Reviewed by Jeanette McVicker (SUNY Fredonia)
Published on Jhistory (May, 2010)
Commissioned by Donna Harrington-Lueker
Next Stop Lisbon (or London or Lahore): A History of Foreign Correspondents
Launched in September 2009 at the National Press Club, Journalism’s Roving Eye landed on Slate.com’s Best Books of 2009 and will no doubt gather many more well-deserved honors for its richly detailed exploration of this most elite and yet most vulnerable form of journalistic reporting. Crossing the “eras in the natural history of foreign news-gathering” with episodic chapters focused around rich biographical anecdotes, John Maxwell Hamilton meticulously chronicles the evolutionary path of foreign correspondence in American newspapers, drawing on numerous archival collections, books, memoirs, interviews, and personal correspondence (p. 459). Readers who commit through to the final narrative pages will reap the greatest benefit, whether their interest is in general journalism history; the political role of foreign reporting in shaping U.S. policy; or the colorful cast of correspondents, editors, and owners who helped shape our view of the past two centuries.
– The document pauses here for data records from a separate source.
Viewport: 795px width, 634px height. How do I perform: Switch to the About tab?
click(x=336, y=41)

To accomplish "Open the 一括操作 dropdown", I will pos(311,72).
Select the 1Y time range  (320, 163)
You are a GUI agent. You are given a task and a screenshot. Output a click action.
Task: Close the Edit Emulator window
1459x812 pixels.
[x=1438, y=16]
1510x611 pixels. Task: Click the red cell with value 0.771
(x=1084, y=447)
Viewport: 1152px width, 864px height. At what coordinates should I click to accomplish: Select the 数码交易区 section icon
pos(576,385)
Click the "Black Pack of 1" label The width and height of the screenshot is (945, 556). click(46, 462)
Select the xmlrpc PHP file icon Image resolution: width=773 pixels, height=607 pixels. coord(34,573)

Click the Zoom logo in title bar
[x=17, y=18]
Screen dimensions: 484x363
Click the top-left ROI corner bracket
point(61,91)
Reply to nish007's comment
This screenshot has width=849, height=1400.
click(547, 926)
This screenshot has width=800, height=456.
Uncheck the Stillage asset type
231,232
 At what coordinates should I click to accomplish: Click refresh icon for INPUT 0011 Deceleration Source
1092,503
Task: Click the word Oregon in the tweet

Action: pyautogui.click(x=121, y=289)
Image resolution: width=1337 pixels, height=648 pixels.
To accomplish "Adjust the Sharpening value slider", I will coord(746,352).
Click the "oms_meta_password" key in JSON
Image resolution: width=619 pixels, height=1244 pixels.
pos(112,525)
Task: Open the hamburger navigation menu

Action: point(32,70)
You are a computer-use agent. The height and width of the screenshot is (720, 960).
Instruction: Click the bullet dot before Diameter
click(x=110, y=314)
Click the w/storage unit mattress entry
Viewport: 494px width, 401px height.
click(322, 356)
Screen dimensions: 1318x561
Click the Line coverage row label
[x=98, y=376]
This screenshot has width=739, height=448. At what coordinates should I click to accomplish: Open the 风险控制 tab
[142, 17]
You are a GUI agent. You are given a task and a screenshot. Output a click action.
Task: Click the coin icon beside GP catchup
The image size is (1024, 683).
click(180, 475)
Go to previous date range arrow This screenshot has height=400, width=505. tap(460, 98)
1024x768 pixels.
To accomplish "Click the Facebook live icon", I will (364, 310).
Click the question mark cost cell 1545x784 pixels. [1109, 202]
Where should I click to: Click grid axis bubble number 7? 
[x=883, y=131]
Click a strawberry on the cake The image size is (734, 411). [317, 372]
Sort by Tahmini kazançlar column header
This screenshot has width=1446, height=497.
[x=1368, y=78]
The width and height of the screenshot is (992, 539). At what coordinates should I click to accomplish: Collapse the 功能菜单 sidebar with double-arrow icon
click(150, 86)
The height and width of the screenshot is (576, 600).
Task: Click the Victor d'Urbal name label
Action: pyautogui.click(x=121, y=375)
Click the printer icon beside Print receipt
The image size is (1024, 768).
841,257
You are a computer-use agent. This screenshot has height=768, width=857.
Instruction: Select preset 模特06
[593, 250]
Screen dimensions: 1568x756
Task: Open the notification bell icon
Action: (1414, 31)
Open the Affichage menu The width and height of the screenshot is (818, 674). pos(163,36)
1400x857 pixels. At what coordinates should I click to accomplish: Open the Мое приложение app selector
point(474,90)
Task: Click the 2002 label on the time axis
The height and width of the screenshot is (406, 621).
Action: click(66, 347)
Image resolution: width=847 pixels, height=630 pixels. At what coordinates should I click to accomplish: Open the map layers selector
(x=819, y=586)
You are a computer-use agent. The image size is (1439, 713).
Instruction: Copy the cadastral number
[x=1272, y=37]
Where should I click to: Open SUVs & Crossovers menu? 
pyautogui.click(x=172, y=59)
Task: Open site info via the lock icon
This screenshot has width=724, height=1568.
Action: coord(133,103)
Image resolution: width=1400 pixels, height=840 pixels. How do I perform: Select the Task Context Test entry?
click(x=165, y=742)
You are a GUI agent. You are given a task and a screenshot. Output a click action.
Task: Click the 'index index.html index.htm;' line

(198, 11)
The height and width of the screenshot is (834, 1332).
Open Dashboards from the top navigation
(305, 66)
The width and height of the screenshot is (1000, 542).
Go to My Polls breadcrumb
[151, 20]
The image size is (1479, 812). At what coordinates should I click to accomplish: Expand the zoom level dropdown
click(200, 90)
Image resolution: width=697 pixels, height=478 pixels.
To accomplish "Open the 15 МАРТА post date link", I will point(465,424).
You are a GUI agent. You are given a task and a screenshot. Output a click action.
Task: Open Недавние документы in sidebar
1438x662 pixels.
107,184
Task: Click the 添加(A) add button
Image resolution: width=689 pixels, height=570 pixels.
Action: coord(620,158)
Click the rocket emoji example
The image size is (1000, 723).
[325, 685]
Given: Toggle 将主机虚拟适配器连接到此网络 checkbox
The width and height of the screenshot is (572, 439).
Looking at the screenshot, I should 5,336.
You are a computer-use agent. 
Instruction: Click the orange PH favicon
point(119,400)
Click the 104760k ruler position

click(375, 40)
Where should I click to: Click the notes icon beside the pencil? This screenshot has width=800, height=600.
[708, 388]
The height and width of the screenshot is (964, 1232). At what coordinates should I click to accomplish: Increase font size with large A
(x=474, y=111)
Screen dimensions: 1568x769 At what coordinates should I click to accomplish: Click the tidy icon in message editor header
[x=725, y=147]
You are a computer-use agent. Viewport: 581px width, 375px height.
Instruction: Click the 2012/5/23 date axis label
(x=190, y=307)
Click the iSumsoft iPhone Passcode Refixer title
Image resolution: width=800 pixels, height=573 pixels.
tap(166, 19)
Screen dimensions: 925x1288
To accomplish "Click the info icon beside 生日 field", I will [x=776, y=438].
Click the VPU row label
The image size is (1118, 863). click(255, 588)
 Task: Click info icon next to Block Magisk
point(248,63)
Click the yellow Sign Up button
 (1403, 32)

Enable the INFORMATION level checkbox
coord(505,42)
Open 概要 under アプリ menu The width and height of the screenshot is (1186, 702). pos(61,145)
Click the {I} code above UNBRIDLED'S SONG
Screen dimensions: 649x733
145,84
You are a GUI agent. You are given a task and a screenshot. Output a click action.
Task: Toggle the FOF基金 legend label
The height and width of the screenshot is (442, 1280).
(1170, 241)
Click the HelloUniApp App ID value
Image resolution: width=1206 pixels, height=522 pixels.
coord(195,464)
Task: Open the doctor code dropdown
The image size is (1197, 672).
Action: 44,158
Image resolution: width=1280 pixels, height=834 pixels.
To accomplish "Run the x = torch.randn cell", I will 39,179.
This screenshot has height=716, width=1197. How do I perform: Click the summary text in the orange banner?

Those seeking context for contemporary global news gathering will also be rewarded: Hamilton carefully traces, for example, how foreign reporting has always adapted in response to new technologies, from transatlantic ships bearing news from London to transformations wrought by cable, radio, and television, offering crucial depth for considering the impact of digital technology. Readers gain enlightening comparisons to today’s celebrity-saturated media personalities through the profiles of intrepid reporters who dashed around the globe--the Henry Morton Stanleys, Richard Harding Davises, Nellie Blys, Richard Halliburtons, and their imitators. Perhaps more importantly, Hamilton retrieves significant figures forgotten in the “bog of history,” among them Paul Scott Mowrer, Vincent Sheean, and Jack Belden (p. 487). He recounts the courage of the black press in covering Word War I and World War II, even though it was frustrated in its pursuit of justice and citizenship for African Americans. The book spotlights a handful of significant women correspondents, drawing some--like Mary Marvin Breckinridge, who became the Amsterdam correspondent for CBS in the early 1940s--back from oblivion, alongside the better known, like Dorothy Thompson. But most of all, the book is a celebration of the devotion and risk taking by far-sighted publishers and owners as well as the correspondents themselves, that arguably bequeathed journalism its most prestigious moments, its heroes, and its “golden age,” and it does this credibly and well. Yet, reading this history of foreign correspondence through the inevitable lenses of geopolitics and the capital that drives it, one cannot help but conclude that for all the many laudatory accomplishments, journalism itself has failed to nurture within the American public a sustainable interest in news of the world, one that goes beyond the spectacle of wars, disasters, and adventurist scientific explorations. That story, too, though not one Hamilton undertakes to tell directly, seeps through between the pages of this important book (and receives further reflection below).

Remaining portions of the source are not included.